__Directions__
1. Summarize the AHICE 2026 write-up in two sentences.
2. Continue the AHICE 2026 write-up from the point where it ends.

** Opening Document passage block **

The RMS team spent two days at AHICE 2026 in Adelaide listening to operators, technologists, and hospitality leaders talk honestly about where the industry is heading. Across the sessions we attended, five themes kept surfacing - in different rooms, from different voices, but pointing in the same direction.
Fragmented data is the root of most problems
Ask hoteliers what's holding them back and the answer, underneath everything, is data. Reputation management platforms that don't connect to the PMS. Guest history in one system, feedback in another, operational notes somewhere else. No single picture of who the guest is or what they need.
The appetite for hyper-personalization - guest profiles that genuinely inform every touchpoint - is real and growing. I recently heard a story where a hospitality journalist arrived at a resort he'd last visited over 10 years ago. When he walked in, he was welcomed back. Surely, they didn't have a note from that long ago, knowing he was in fact a return guest? He later discovered that the resort had an arrangement with the taxi drivers. The drivers would chat with you and when they'd drop you off, as you walk in, they give staff a thumbs up (return guest) or thumbs down (new guest).
While this arrangement worked for this resort, the infrastructure to support personalization at a large scale isn't usually available. Until systems talk to each other, that gap stays open. And as Anthony Stevens put it plainly: you need machine-readable data. AI can't do anything useful with information locked in inconsistent formats or siloed platforms.
AI earns its place by removing work, not adding it
There was a sharp test offered for whether an AI implementation will actually get used: does it take a task away? Eloise Rankin put it simply - AI that removes a task will stick. AI that adds a new thing to manage, monitor, or maintain won't.

** Closing Document passage block **
** Opening Information shown block **

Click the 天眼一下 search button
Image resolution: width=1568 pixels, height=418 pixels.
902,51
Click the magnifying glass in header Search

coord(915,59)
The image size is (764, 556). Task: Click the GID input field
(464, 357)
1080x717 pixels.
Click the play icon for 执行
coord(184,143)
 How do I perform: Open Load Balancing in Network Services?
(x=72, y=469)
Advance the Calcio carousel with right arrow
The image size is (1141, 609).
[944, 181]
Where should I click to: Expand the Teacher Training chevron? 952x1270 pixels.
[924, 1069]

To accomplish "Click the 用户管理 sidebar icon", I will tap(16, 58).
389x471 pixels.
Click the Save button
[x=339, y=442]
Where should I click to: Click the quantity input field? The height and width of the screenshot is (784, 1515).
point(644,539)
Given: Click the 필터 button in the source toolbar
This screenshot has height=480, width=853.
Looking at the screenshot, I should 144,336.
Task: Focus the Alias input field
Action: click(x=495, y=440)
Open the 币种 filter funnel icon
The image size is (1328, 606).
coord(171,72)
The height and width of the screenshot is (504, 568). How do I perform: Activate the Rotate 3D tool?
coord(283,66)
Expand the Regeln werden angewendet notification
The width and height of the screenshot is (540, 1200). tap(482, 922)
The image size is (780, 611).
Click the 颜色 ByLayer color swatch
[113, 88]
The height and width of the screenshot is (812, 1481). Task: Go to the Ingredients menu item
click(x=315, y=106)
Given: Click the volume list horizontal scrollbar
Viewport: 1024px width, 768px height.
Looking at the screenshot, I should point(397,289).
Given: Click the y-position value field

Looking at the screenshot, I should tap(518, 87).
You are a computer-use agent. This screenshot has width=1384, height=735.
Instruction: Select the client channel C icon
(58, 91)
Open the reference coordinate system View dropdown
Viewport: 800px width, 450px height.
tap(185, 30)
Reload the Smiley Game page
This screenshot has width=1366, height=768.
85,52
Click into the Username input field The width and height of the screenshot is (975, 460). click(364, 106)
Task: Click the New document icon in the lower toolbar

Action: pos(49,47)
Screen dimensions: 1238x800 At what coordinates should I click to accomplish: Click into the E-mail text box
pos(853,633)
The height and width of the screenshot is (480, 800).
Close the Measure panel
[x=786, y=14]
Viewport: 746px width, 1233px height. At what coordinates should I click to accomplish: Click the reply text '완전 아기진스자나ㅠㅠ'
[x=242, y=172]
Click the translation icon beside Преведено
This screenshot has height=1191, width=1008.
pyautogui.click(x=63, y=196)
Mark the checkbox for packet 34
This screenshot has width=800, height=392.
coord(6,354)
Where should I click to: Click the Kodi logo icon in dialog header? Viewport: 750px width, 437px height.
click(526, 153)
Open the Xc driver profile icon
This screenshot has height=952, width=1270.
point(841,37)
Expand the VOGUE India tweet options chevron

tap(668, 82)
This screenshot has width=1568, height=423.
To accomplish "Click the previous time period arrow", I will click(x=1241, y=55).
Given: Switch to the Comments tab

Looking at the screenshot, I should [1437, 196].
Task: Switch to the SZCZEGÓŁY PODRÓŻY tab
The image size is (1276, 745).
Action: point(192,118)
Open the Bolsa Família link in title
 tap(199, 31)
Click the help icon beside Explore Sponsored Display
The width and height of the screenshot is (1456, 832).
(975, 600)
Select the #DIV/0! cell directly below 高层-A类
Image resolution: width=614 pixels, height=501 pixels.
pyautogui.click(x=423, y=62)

** Closing Information shown block **

__Results__
1. At AHICE 2026 in Adelaide, the RMS team heard five themes recur about where the hospitality industry is heading. The text explains that fragmented, disconnected data blocks hyper-personalization and useful AI, which needs machine-readable data, and that AI gets used only when it removes a task rather than adding one.

2.
This distinction matters differently depending on the size of the property. The challenges a small hotel faces are not the same as a large one. Tools built for complex enterprise operations can introduce friction rather than reduce it. For a smaller team, the bar is basic: does this make tomorrow easier than today?
The more sophisticated version of this is prioritization. Anthony Stevens described AI's value not just as automation but as helping teams understand what to focus on - and in what order. That kind of support, quietly working in the background, is where AI starts to earn real loyalty from the people using it.
Guests expect to be met where they are
Personalization isn't only about knowing a guest's room preferences. It's about reaching them in the right language, on the right channel, at the right moment.
Carol Nesbitt highlighted two practical examples: AI-powered translation making it possible for hotels to communicate naturally with non-English-speaking guests, and the growing adoption of WhatsApp as a guest communication channel. Phone calls are declining. Guests want to message, and hotels are increasingly enabling that. Meeting people where they already are isn't a nice-to-have - it's quickly becoming a baseline expectation.
Booking engines are another missed opportunity. A guest confirms a room and the conversation ends - no prompt for the restaurant, the Saturday golf package, or the fishing charter. The ancillary revenue that could flow from that moment simply doesn't. AI can change that by surfacing the right offer at the right time, without friction for the guest or extra work for the team.
Strategy leads. Technology follows.
One of the clearest messages from the day came from Emma Fraser: "AI is there to enhance the strategy - not replace it." And beneath that: "We are a human industry. We deal with people."
The hotels getting technology right aren't the ones chasing the latest capability. They're the ones who start with a clear problem; a specific friction to remove, a revenue stream to unlock, a guest experience to improve, and then find the right tool to help. That order matters. Technology chosen without that clarity tends to add noise rather than remove it.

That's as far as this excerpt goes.